Anat Ebgi se complace en presentar una exposición de nuevas obras de cerámica e instalaciones del artista mexicano Alejandro García Contreras. La exposición, titulada Un río abrazando una montaña, es la primera individual del artista en la galería. Se exhibirá en 1650 Wilshire Blvd, Los Angeles, del 21 de febrero al 4 de abril. La recepción de apertura se llevará a cabo el sábado 21 de febrero de 5 a 8 p.m.

La obra creativa de Alejandro García Contreras está motivada por un diálogo entre los procesos materiales y técnicos. Sus experimentos están llenos de, y a veces formados de, iconografía simbólica que incluye flechas llameantes, espadas, serpientes, huesos y cristales. Las figuras femeninas que pueblan muchas de las obras se leen como diosas o ángeles; encarnan un poder femenino de naturaleza dual – oculta y divina – envuelto en llamas, alado, gloriosamente desnudo.

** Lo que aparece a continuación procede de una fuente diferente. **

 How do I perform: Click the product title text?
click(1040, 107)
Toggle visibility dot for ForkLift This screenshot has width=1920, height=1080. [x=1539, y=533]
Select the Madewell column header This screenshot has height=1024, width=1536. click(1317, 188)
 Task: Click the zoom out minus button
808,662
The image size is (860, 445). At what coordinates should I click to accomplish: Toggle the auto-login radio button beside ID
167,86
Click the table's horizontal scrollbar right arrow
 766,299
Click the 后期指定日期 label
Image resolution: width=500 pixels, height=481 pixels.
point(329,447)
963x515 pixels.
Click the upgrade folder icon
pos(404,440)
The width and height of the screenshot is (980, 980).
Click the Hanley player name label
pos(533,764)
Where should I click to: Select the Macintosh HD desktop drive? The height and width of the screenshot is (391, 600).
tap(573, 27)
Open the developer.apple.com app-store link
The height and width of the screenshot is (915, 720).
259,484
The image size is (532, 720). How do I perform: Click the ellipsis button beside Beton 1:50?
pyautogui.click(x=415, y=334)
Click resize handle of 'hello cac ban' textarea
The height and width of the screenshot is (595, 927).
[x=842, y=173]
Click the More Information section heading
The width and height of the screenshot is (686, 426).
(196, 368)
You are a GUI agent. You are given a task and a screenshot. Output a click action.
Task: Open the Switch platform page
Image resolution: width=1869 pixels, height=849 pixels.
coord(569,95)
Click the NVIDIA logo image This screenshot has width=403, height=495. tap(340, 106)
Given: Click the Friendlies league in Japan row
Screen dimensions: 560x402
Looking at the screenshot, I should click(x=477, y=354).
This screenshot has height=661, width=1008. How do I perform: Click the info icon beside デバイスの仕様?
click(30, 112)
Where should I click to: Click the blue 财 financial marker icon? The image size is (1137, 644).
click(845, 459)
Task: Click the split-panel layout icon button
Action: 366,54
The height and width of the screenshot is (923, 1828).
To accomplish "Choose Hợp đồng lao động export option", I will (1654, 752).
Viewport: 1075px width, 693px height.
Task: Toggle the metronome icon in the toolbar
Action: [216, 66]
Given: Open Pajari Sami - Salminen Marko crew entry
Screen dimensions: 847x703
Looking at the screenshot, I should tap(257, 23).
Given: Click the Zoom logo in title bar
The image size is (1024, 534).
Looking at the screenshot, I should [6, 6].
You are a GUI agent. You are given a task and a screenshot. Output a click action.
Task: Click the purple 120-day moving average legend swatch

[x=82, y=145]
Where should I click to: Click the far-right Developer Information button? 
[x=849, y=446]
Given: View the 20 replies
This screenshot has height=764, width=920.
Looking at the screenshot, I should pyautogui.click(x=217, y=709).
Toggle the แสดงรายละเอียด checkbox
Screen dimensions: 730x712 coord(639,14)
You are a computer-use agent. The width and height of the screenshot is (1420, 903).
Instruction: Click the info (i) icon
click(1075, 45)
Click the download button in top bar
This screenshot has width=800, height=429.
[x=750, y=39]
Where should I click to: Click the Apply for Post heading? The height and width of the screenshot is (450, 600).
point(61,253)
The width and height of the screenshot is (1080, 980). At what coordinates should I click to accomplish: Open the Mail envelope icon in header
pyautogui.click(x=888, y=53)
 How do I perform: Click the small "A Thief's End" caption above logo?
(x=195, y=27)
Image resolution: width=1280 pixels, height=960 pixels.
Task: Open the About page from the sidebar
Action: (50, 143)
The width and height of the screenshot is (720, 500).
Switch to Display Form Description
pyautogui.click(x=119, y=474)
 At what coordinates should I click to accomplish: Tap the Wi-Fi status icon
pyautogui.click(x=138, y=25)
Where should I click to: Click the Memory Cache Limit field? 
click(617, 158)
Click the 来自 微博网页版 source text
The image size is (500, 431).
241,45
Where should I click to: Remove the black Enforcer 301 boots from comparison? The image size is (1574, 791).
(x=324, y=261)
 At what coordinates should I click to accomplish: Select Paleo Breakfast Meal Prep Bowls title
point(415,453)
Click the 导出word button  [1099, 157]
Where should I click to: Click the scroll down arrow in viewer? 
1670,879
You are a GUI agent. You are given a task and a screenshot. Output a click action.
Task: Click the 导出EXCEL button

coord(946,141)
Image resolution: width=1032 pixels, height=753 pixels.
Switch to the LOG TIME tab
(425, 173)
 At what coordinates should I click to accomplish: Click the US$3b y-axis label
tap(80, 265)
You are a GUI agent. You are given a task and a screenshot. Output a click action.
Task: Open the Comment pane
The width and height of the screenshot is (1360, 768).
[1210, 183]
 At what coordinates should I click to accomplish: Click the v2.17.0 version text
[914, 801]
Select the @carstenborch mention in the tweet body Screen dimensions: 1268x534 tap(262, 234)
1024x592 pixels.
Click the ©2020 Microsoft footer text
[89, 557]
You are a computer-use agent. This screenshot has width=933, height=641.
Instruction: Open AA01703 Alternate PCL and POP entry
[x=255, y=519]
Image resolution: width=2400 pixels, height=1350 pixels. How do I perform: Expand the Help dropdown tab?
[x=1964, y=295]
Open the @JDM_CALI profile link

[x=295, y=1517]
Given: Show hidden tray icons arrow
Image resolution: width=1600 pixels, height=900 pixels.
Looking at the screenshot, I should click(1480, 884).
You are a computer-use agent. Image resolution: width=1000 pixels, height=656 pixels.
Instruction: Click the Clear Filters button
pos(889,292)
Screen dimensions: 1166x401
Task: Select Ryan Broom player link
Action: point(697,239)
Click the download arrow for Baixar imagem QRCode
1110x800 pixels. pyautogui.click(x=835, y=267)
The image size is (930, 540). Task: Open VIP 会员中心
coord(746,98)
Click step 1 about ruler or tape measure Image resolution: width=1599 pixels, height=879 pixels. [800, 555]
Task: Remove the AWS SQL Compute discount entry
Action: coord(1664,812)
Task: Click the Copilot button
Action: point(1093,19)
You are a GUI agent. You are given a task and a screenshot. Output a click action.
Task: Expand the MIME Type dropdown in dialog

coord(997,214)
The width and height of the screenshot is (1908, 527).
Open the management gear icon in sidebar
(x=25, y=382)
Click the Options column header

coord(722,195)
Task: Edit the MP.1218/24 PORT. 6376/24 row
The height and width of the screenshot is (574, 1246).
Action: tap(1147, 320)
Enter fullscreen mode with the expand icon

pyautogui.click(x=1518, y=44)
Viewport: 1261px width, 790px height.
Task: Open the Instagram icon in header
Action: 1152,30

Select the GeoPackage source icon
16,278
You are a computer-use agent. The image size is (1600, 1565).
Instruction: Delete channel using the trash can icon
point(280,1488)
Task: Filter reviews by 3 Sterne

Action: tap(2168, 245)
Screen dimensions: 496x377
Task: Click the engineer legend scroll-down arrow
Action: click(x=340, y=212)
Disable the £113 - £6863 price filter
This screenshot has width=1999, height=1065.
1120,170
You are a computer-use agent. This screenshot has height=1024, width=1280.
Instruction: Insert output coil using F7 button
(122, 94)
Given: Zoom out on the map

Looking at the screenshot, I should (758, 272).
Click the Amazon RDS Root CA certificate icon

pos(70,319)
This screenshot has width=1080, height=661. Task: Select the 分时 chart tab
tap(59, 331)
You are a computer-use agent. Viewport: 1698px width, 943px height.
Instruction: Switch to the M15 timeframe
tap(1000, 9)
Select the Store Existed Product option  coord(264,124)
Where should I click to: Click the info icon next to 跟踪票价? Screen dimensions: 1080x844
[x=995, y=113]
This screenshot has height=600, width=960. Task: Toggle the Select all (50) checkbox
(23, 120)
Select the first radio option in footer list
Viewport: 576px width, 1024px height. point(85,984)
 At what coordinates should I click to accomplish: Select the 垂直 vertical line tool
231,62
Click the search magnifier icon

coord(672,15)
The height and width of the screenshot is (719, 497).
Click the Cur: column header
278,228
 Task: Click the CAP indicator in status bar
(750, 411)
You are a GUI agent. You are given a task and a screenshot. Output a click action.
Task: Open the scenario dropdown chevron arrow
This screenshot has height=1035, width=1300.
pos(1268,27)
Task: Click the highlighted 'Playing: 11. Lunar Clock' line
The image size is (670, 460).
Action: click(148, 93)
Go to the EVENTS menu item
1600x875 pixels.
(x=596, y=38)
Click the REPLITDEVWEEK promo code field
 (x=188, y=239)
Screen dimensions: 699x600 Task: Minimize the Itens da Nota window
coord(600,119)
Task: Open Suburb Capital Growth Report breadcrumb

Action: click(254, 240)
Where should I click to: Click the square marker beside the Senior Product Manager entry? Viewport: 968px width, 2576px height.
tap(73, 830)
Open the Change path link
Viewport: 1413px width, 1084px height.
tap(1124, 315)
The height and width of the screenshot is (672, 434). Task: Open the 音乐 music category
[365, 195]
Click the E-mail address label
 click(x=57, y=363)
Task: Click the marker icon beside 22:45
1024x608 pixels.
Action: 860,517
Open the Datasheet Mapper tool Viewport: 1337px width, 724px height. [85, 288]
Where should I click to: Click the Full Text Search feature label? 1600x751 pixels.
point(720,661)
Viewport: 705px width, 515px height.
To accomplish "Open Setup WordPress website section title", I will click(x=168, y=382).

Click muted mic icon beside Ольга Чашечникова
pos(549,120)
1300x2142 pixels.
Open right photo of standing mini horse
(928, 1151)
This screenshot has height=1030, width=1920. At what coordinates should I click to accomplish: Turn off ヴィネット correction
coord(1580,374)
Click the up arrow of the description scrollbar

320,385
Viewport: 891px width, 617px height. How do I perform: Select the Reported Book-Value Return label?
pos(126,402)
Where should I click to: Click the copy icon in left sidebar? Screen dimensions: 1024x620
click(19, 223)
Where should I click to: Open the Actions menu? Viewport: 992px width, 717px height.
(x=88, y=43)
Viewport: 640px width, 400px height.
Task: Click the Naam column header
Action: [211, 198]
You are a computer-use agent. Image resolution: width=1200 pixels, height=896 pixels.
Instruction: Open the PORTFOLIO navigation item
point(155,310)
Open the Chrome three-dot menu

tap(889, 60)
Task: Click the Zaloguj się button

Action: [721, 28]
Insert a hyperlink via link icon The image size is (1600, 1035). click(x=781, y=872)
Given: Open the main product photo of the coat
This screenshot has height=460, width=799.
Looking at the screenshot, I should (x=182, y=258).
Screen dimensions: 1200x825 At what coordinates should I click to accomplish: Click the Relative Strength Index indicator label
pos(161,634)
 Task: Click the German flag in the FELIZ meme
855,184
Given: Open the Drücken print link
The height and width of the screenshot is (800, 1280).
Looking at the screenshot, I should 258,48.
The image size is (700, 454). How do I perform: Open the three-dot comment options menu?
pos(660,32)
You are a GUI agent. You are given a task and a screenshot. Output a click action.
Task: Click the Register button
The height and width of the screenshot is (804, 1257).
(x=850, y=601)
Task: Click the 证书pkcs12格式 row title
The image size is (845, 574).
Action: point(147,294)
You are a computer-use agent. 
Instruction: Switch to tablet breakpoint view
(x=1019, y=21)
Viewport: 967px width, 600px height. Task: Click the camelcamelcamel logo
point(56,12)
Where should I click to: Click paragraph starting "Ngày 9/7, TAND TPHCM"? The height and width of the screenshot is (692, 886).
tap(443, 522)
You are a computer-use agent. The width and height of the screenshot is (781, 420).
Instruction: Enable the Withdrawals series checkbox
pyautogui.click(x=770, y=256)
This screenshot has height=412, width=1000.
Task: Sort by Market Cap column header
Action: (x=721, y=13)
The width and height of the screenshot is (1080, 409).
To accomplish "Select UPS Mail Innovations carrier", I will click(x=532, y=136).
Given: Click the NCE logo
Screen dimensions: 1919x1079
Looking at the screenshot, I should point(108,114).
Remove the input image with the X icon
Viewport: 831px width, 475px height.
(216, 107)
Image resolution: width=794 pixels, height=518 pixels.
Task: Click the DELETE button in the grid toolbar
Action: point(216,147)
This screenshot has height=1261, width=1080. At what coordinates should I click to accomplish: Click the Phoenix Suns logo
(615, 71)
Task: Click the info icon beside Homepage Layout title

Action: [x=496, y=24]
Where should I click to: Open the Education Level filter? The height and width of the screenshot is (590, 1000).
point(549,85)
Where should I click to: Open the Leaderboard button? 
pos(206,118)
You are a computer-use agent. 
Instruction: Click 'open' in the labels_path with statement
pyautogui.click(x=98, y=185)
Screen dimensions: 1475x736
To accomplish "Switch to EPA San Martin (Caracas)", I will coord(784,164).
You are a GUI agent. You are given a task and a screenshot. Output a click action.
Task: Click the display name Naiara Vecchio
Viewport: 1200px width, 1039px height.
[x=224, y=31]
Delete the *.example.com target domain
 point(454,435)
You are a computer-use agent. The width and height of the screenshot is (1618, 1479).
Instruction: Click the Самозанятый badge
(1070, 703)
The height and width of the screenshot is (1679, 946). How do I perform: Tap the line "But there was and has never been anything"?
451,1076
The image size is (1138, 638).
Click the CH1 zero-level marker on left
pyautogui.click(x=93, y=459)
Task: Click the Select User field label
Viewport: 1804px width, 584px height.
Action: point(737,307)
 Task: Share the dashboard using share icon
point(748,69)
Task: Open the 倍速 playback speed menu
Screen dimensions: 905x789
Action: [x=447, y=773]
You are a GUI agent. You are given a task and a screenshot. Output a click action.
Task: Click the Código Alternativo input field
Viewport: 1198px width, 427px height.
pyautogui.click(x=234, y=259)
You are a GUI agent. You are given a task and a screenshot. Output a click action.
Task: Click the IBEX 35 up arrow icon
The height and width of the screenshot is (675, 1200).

La exposición se organiza en torno a una paradoja central: un río abrazando una montaña. Esta imagen propone que lo que se mueve rodea a lo inmóvil, lo suave envuelve a lo duro y lo que fluye se adapta a lo que permanece. En la obra de García Contreras, el abrazo y la erosión se encuentran en una negociación silenciosa de fuerzas opuestas. La montaña impone su presencia y el río responde con continuidad.

Las formas verticales y ascendentes se leen como montañas: lugares de ley, adoración y arquitectura sagrada donde el velo entre el cielo y la tierra es más fino. Los esmaltes fundidos proliferantes fluyen y remodelan picos inmóviles, depositando minerales y nutriendo criaturas míticas. El artista profundiza en esta dependencia mutua, describiendo estos abrazos como algo más que un gesto: “El río y la montaña, a veces, crean un paisaje de vida. Es un acto de amor, una escena sensual entre lo que desciende y lo que resurge, eterno y trascendente. Al acariciarse, se encuentran, formando un solo paisaje.”

Las formas de bandeja, Las damas y el unicornio y Un río abrazando una montaña extienden la metáfora horizontalmente, presentando cuerpos en reposo dentro de paisajes ecológicos y míticos, donde figuras, animales y minerales coexisten sin disolverse en la monotonía. García Contreras sitúa el erotismo relacionalmente, como una negociación entre la diferencia y la continuidad. La escultura en el capelo de vidrio, titulada Maetel, pasajera de mi memoria, encierra a una mujer encapuchada con largo cabello rubio. Ella se mantiene en una calmada confidencia pero contenida, animada por estas fuerzas equilibradas.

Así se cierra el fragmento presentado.